◆ Task requirements
Please give the data below again in full, exactly as it stands.

Stored data
§

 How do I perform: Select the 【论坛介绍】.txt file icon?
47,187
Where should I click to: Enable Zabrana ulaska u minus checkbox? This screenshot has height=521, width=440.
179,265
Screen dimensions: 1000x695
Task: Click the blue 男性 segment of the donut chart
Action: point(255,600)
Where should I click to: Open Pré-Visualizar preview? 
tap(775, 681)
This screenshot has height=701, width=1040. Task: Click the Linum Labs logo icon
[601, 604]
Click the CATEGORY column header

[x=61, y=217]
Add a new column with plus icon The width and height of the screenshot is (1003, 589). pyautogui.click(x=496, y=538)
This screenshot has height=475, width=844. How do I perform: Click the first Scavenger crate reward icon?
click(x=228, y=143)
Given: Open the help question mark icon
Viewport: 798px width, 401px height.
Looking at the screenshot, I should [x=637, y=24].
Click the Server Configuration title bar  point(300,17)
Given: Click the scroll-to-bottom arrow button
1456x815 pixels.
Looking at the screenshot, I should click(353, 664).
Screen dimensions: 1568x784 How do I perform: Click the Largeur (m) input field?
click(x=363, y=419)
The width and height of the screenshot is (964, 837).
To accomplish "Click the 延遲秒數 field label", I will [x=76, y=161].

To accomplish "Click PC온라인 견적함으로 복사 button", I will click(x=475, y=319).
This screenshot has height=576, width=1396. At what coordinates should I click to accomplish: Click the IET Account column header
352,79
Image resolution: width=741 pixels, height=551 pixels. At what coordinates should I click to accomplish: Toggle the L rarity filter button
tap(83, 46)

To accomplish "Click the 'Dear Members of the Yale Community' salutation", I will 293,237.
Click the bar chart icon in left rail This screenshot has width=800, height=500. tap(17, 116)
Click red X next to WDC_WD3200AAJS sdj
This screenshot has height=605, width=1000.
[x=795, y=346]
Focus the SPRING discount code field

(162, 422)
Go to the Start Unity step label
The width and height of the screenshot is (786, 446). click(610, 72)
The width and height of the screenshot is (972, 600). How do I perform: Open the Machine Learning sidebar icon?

§

◆ Problem solution
 How do I perform: Select the 【论坛介绍】.txt file icon?
47,187
Where should I click to: Enable Zabrana ulaska u minus checkbox? This screenshot has height=521, width=440.
179,265
Screen dimensions: 1000x695
Task: Click the blue 男性 segment of the donut chart
Action: point(255,600)
Where should I click to: Open Pré-Visualizar preview? 
tap(775, 681)
This screenshot has height=701, width=1040. Task: Click the Linum Labs logo icon
[601, 604]
Click the CATEGORY column header

[x=61, y=217]
Add a new column with plus icon The width and height of the screenshot is (1003, 589). pyautogui.click(x=496, y=538)
This screenshot has height=475, width=844. How do I perform: Click the first Scavenger crate reward icon?
click(x=228, y=143)
Given: Open the help question mark icon
Viewport: 798px width, 401px height.
Looking at the screenshot, I should [x=637, y=24].
Click the Server Configuration title bar  point(300,17)
Given: Click the scroll-to-bottom arrow button
1456x815 pixels.
Looking at the screenshot, I should click(353, 664).
Screen dimensions: 1568x784 How do I perform: Click the Largeur (m) input field?
click(x=363, y=419)
The width and height of the screenshot is (964, 837).
To accomplish "Click the 延遲秒數 field label", I will [x=76, y=161].

To accomplish "Click PC온라인 견적함으로 복사 button", I will click(x=475, y=319).
This screenshot has height=576, width=1396. At what coordinates should I click to accomplish: Click the IET Account column header
352,79
Image resolution: width=741 pixels, height=551 pixels. At what coordinates should I click to accomplish: Toggle the L rarity filter button
tap(83, 46)

To accomplish "Click the 'Dear Members of the Yale Community' salutation", I will 293,237.
Click the bar chart icon in left rail This screenshot has width=800, height=500. tap(17, 116)
Click red X next to WDC_WD3200AAJS sdj
This screenshot has height=605, width=1000.
[x=795, y=346]
Focus the SPRING discount code field

(162, 422)
Go to the Start Unity step label
The width and height of the screenshot is (786, 446). click(610, 72)
The width and height of the screenshot is (972, 600). How do I perform: Open the Machine Learning sidebar icon?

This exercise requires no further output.